→ Aim: Write out every line of the material below again, adding 77 to each number in the answer coordinates and leaving the pictures out.

-*-

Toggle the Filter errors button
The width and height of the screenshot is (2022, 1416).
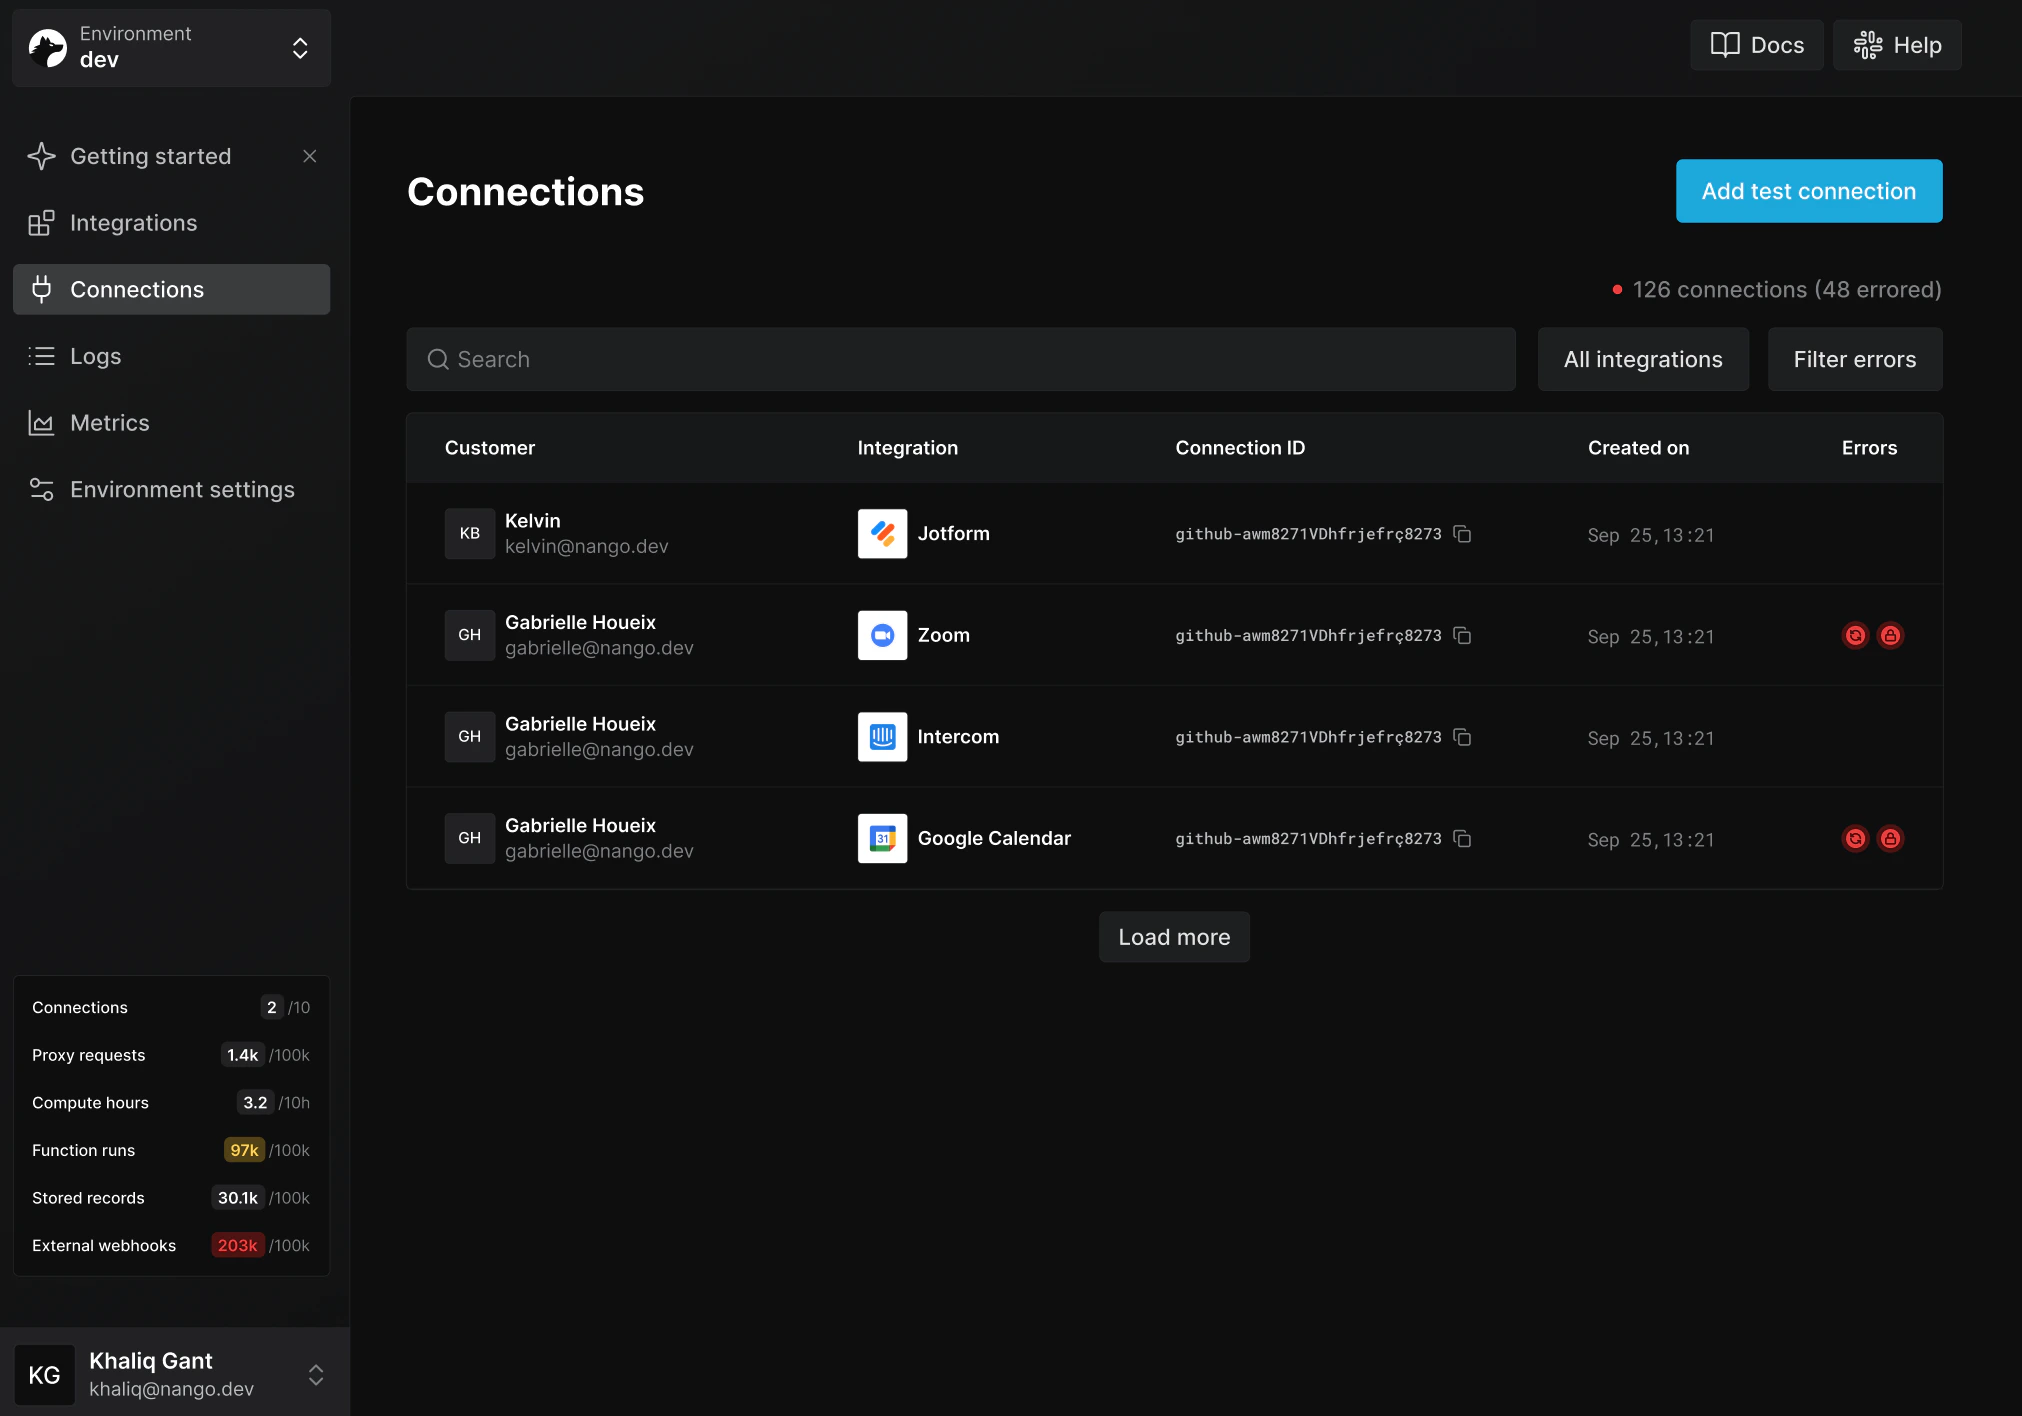point(1854,360)
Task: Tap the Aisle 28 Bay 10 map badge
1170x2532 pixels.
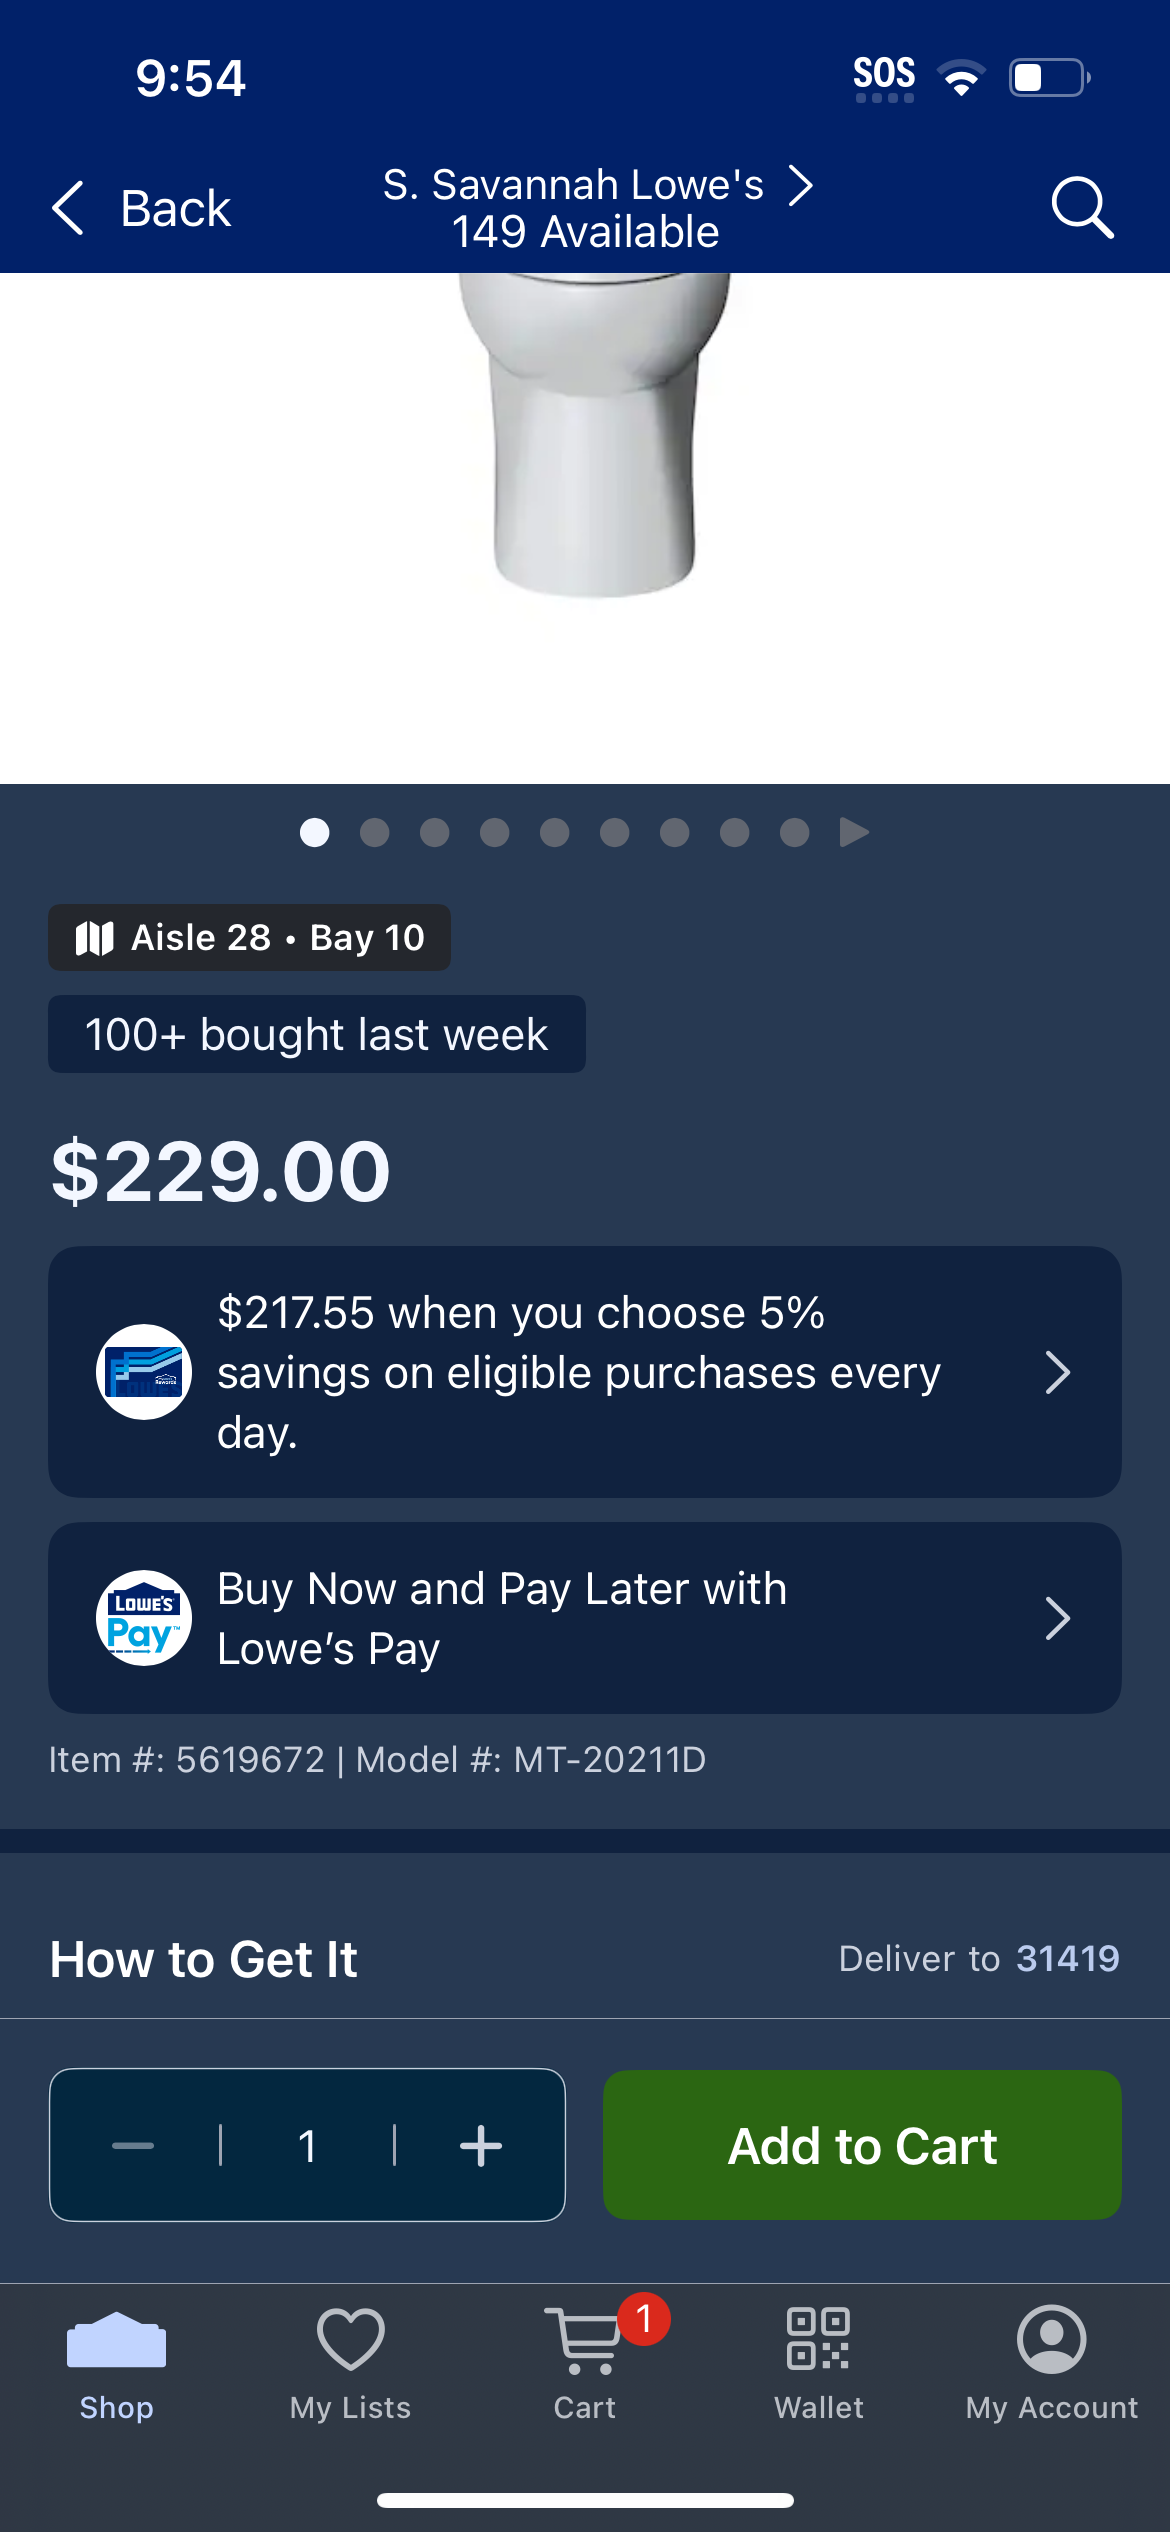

-*-

→ Reply to the task:
Toggle the Filter errors button
The width and height of the screenshot is (2022, 1416).
point(1931,437)
Task: Tap the Aisle 28 Bay 10 map badge
1170x2532 pixels.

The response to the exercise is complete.